St John's Dunoon
I was standing chatting to a friend this morning in Argyll Street Dunoon when I realised how imposing St John's church looked from this angle. When you see a building every day in life, you tend not to look at it, but on this occasion I thrust the letters I was about to post at said friend so's I could take the photo.
The building was erected in 1843 on the site of an older church. Architect RA Bryden was hired and the present church building was completed in 1877. Like its predecessor, it was initially called Dunoon Free Church and later renamed St John's Church. It was built using dry stone masonry and stands on a steeply sloping site which increases its apparent size and the height of the tower and spire. The architecture is in the Normandy Gothic architecture style with crisply carved details.

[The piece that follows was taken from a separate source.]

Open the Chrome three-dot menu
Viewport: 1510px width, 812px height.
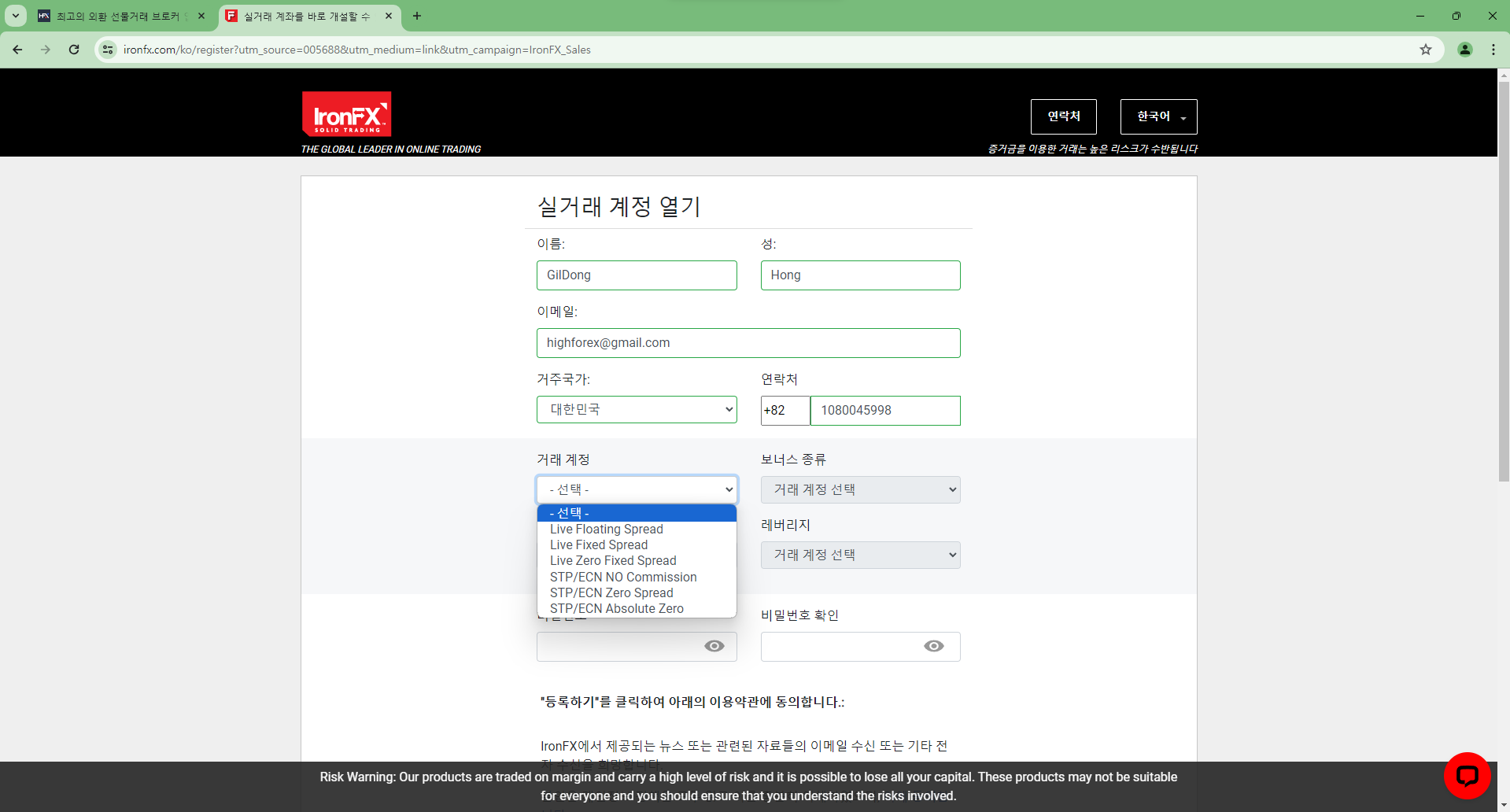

The interior is laid out with a horse-shoe shaped gallery for the congregation and a raised and raked gallery for the choir behind the central pulpit. There are many stained glass windows throughout the building. The organ was installed in 1895 by Brook & Co as a two-manual pipe organ, and was subsequently enlarged to three manuals in 1921. [Wikipedia]
So far so good. But to me this is a building that promises far more than its interior achieves: the interior has not one hint of the numinous, the acoustics are dire, there are carpets everywhere and the ceiling is painted pink. In my experience, the best moments there were when it was used as a theatre for several performances of Britten's Noye's Fludde - the central pulpit made a grand ark for Mr & Mrs Noye to sing from.
The additional photo is of another kind of lofty architecture - the tall trees in Glen Kin against a wonderfully blue sky this afternoon.